■ SHORT PROBLEM ■
Shift every x and y coordinate in the answers by adding 62, and write out the records again, requests included, from the line with "Tap the b0 cache" through the end of the records.

(Item coordinate data)
+-------+

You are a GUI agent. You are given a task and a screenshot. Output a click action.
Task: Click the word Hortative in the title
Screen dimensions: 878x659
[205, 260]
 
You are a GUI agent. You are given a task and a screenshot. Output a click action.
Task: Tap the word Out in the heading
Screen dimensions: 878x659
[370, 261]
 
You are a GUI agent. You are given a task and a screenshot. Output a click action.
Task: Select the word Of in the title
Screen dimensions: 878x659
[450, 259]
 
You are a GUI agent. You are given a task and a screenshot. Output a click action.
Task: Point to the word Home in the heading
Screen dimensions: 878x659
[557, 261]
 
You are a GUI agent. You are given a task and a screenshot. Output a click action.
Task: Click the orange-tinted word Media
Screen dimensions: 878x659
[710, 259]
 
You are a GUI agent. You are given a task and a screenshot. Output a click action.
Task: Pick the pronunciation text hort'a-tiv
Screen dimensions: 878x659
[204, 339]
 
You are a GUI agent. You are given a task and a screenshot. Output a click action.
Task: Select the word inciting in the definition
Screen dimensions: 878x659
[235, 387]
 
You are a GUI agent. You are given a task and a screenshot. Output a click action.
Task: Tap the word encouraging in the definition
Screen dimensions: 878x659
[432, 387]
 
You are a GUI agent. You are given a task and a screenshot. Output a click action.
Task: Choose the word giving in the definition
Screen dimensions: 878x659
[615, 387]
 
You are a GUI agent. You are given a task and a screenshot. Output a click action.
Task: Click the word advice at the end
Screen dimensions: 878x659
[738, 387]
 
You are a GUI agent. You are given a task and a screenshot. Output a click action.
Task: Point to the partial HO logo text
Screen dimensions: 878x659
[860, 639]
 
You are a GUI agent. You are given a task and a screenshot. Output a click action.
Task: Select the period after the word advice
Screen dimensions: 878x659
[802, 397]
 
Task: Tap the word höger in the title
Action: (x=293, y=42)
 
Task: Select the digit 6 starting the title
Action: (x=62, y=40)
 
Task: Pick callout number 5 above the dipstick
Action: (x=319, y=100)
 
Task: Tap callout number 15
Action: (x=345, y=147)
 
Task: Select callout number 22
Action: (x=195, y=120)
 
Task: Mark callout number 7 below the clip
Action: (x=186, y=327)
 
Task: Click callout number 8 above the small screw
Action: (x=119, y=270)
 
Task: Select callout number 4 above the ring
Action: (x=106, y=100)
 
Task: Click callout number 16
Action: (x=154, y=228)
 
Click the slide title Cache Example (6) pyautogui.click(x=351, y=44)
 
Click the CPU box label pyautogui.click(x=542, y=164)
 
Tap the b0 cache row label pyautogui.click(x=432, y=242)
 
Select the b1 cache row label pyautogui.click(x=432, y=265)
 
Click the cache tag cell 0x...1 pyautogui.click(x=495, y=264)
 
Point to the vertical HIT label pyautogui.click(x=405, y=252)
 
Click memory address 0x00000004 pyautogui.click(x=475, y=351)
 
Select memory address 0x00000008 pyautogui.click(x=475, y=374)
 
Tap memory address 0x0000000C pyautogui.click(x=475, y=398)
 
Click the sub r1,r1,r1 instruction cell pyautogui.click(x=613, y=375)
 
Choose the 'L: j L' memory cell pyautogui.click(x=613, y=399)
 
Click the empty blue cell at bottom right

+-------+

■ WRITTEN ANSWER ■
Tap the b0 cache row label pyautogui.click(x=494, y=304)
 
Select the b1 cache row label pyautogui.click(x=494, y=327)
 
Click the cache tag cell 0x...1 pyautogui.click(x=557, y=326)
 
Point to the vertical HIT label pyautogui.click(x=467, y=314)
 
Click memory address 0x00000004 pyautogui.click(x=537, y=413)
 
Select memory address 0x00000008 pyautogui.click(x=537, y=436)
 
Tap memory address 0x0000000C pyautogui.click(x=537, y=460)
 
Click the sub r1,r1,r1 instruction cell pyautogui.click(x=675, y=437)
 
Choose the 'L: j L' memory cell pyautogui.click(x=675, y=461)
 
Click the empty blue cell at bottom right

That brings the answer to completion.